Instructions for the task: Pick out every line in the listing below that contains the string "chevron", and copy each one.

Listing from a collection

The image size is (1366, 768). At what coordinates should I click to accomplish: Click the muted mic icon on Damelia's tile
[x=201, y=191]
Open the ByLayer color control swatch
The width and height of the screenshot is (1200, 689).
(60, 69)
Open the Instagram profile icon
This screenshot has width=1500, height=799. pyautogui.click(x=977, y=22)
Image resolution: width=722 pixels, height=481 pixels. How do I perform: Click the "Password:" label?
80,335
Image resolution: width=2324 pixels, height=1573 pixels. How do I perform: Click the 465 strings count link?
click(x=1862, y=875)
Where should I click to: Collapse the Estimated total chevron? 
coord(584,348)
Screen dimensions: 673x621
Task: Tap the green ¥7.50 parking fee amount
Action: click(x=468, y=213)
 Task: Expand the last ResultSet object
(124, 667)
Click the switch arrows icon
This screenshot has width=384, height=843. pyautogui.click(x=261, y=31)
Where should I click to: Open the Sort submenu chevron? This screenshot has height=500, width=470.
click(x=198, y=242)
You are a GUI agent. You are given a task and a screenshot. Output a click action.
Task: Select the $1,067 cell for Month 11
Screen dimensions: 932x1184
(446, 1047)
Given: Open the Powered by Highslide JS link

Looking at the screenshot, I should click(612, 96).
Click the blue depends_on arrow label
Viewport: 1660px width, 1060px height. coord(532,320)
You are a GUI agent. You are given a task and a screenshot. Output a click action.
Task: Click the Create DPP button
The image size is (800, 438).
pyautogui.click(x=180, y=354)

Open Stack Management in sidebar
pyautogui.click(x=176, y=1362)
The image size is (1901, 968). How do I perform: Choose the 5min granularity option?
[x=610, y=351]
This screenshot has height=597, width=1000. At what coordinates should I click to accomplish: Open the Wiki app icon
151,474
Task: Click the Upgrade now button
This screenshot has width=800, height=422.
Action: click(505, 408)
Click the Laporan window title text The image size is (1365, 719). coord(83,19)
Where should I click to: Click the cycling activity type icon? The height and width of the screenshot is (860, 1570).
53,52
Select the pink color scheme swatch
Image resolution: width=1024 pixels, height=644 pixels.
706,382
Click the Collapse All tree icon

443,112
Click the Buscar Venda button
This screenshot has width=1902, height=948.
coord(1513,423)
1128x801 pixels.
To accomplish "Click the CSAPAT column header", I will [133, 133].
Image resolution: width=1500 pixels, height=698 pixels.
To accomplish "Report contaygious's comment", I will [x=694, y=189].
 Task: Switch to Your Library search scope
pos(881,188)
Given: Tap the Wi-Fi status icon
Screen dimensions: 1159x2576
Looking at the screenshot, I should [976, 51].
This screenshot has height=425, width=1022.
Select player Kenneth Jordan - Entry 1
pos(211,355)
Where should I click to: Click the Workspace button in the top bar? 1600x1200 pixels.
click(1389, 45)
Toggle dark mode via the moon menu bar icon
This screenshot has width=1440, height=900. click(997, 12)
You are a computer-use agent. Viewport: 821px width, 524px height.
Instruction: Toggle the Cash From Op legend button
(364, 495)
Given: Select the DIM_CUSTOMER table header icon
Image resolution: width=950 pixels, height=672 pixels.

Full solution:
Where should I click to: Collapse the Estimated total chevron? 
Where should I click to: Open the Sort submenu chevron? This screenshot has height=500, width=470.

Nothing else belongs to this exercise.